The choice between these structures also depends on submission expectations. Different journals and conferences often have distinct writing conventions, so aligning the literature review format with how published papers in the target outlet are written can improve fit with reviewer preferences. The takeaway is not just “use headings,” but decide how to balance conceptual clarity and space: group mediators to keep a research paper lean, or split relationships into many subsections when the model is complex and the document can support that level of detail. The next step after mastering theoretical framework and hypothesis development is learning how to write the literature review specifically for relationships between constructs.
Cornell Notes
For studies with multiple variables and mediators, the literature review’s theoretical framework and hypothesis development can be organized in two main ways. One approach uses a limited number of subsections: each mediator gets its own heading (e.g., “Mediating Role of Green Identity”), where the mediator’s conceptualization and importance are discussed first, followed by the argument linking it between servant leadership and environmental behavior. This works well for research papers because it controls length. The alternative approach expands the chapter into many subsections by relationship (e.g., servant leadership to green identity, green identity to empowerment) and then covers mediating roles separately, which suits theses with complex models. Journal formatting norms should guide the final choice.

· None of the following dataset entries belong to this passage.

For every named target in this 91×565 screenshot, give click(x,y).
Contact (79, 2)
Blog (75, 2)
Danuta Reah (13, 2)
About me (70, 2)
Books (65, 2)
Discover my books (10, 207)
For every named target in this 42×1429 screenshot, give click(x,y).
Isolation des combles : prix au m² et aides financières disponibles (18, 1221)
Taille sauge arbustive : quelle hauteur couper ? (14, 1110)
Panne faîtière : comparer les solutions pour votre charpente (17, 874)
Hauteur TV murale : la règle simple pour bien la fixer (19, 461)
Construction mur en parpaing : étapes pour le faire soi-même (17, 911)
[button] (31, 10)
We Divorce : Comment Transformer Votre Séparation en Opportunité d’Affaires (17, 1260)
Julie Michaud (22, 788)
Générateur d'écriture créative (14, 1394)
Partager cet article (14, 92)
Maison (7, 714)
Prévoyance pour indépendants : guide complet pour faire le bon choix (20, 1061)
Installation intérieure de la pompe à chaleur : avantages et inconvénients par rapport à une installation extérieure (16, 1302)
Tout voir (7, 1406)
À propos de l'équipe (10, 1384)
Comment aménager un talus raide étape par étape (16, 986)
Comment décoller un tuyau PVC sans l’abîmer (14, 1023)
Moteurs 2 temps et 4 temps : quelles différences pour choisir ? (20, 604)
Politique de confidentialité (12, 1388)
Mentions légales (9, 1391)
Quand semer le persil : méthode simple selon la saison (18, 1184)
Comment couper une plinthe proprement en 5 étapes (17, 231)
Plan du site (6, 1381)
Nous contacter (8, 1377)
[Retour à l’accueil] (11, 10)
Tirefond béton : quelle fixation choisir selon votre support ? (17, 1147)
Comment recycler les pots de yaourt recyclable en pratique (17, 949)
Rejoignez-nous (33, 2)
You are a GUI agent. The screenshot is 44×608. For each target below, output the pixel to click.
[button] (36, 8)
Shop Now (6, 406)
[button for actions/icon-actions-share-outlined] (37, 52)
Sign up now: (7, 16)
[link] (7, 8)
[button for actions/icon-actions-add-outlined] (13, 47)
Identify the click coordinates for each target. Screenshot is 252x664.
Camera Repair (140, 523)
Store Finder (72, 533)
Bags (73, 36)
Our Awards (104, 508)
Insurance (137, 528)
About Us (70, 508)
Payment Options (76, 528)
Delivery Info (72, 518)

How should a literature review handle theoretical framework and hypothesis development after individual variable discussions are completed?
What does the “mediator-focused subsection” structure look like, and why is it efficient for research papers?
When is the “relationship-by-relationship” structure more appropriate?
How do journal or conference preferences affect the choice of literature review structure?
What is the practical sequencing inside a mediator subsection?
Review Questions
- Which structure would you choose for a multi-mediator model in a short research paper, and what headings would you use?
- How would you justify the mediating role of a variable like green identity within the literature review—what should come first in that subsection?
- What trade-off changes when moving from a thesis-length literature review to a journal article format?
Key Points
- 1
Use two subsections in the literature review chapter: individual discussion of variables and a theoretical framework/hypothesis development section.
- 2
For research papers with limited space, group mediators into separate subsections (e.g., “Mediating Role of Green Identity”) and build linkages from each mediator to the main constructs.
- 3
In each mediator subsection, start with conceptualization and importance, then develop the mediation argument connecting servant leadership to environmental behavior.
- 4
For theses with complex models, split the theoretical framework into many relationship-specific subsections and then address mediating roles for each mediator.
- 5
The target journal’s published conventions should influence which structure fits reviewer expectations.
- 6
After mastering theoretical framework and hypothesis development, the next writing focus should be on developing literature review content for relationships between constructs.